Further, getting them to come back again requires you to build brand loyalty. Brand loyalty isn't limited to card-carrying members of loyalty programs that accumulate miles, cash-back, or gasoline points. Customers don't have to join a club to develop a deep loyalty to a particular store or brand.
In fact, a full 90 percent of consumers claim loyalty to brands, but less than 8 percent say rewards programs make an impact on their purchasing decisions. In other words, it's the customer experience—the way a brand or a store makes them feel—that keeps them coming back. On the other hand, a poor customer experience can shatter that loyalty in far less time than it took to build it in the first place. Let's take a closer look at the enormous impact customer experience has on brand loyalty, the ways retailers can boost that loyalty even higher with technologies like digital signage.
Customer experience and brand loyalty go hand-in-hand
Most retailers know that building brand loyalty takes more than offering customers the lowest price. There will always be consumers for whom the rock-bottom price is the most important thing, but rarely is it the only thing. Convenience is another driver, as is a feeling of being understood, whether by a person or an algorithm (in the case of online shopping).

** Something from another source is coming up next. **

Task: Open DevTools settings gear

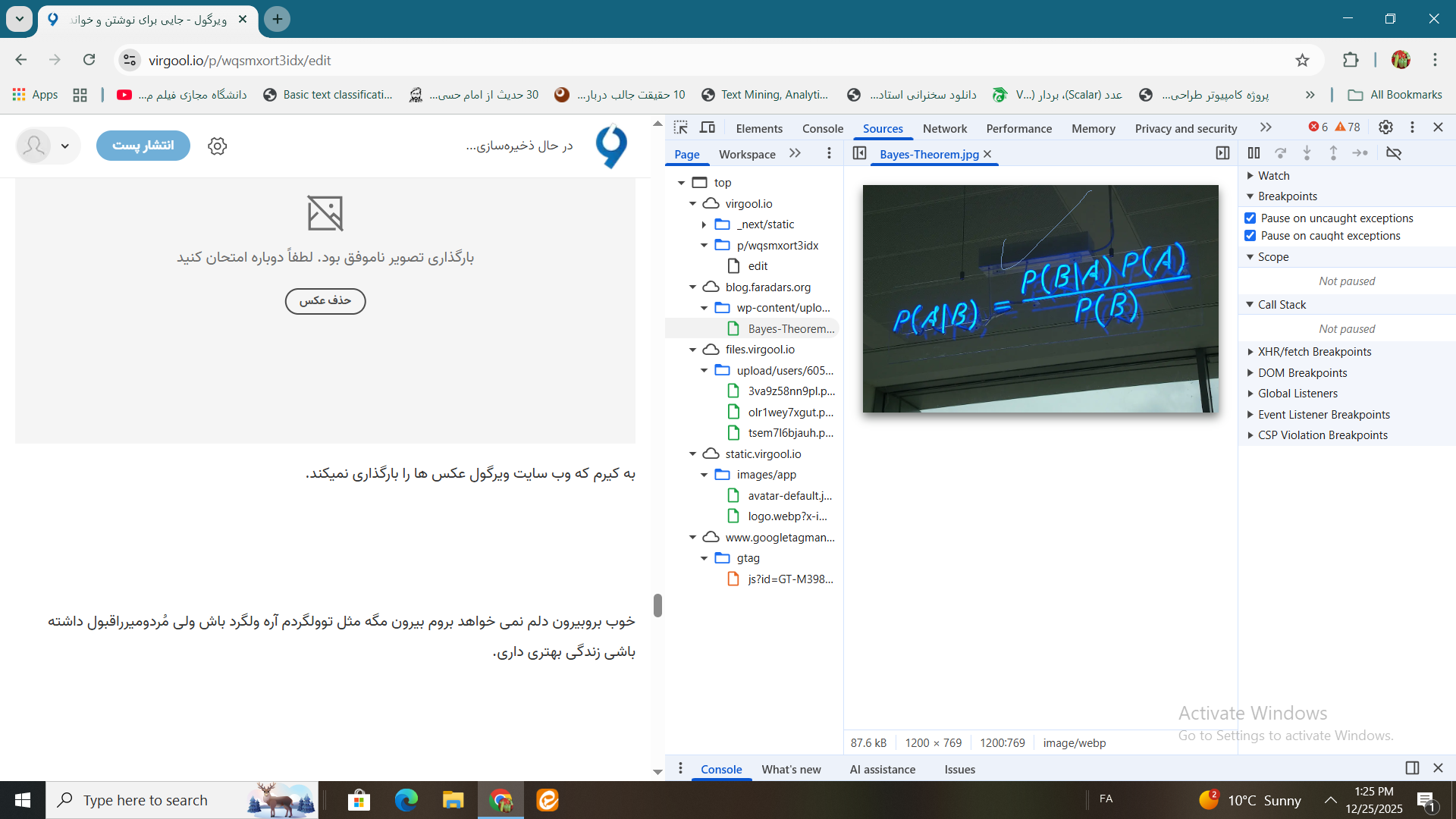Action: [x=1385, y=127]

Brand loyalty, though, goes deeper, almost compelling a customer to return to the store or department that makes them feel the best. So, unless you deliver a positive customer experience each and every time, there's no opportunity to create, much less deepen, this feeling of loyalty. The customer will simply go somewhere else. Take online shopping giants like Amazon. Amazon didn't just spring into being with hundreds of millions of brand enthusiasts. It had to first create a decent online shopping experience and then continuously make it better and fresher.
Over time, as customers started to expect more, the e-commerce site became more and more sophisticated, offering suggestions and remembering past searches and purchases. It made finding and purchasing almost any item a seamless and even pleasant experience. That's why people keep going back: they get what they want and need, no muss, no fuss. If the customer experience is critical for online retailers, it is even more important for brick-and-mortar stores. That's because even though Amazon and thousands of other e-commerce sites have slowly wooed shoppers away from stores (at least when starting the purchasing process), nearly 90 percent of retail purchases happen at a physical store.
In-store shopping allows them to not only see, touch, and compare the quality of the items they're considering, but also allows them to interact with real people and the store's ambiance. And for all the convenience of online, it simply can't compare with an in-store customer experience. That assumes, of course, that the store makes it a priority and puts forth the effort to provide an excellent experience.
That's a critical point because while it takes multiple store visits and purchases to build a shopper's trust and loyalty for your brand, it takes far less time to tear it down. In fact, 32 percent of all customers say they'd completely end a relationship with a brand they loved after a single negative experience.
Including digital signage customer experience in your brand loyalty strategy
It's clear then that the best brand loyalty strategies focus on ensuring a positive customer experience every time. By including digital signage in your strategy, you can enhance the experience in numerous ways.
We often describe how digital signage can provide engaging, interactive, and even highly personalized content to your in-store customers. However, the human element is another reason so many consumers prefer in-store shopping. Shoppers want to interact with helpful, friendly, and knowledgeable sales and customer service associates. They want to see merchandise arranged thoughtfully on the sales floor by caring employees, not just jumbled on the displays. And they want to be treated like an individual, not a number.
If employee engagement of the store's staff is poor, all these elements of customer experience suffer — and so does your chance of building and maintaining customer brand loyalty. Poor communication, lackluster employee recognition, lack of opportunity for advancement, and many other factors can contribute to poor employee engagement. Other elements include inconsistent management, a distributed corporate structure, and simply the "desk-less" nature of retail employment.
In retail, many employees lack a computer, access to the corporate intranet, or even a company email account—all channels that can effectively improve employee engagement in other industries. Regardless of the reasons, when employee engagement suffers, customer experience and brand loyalty do, too.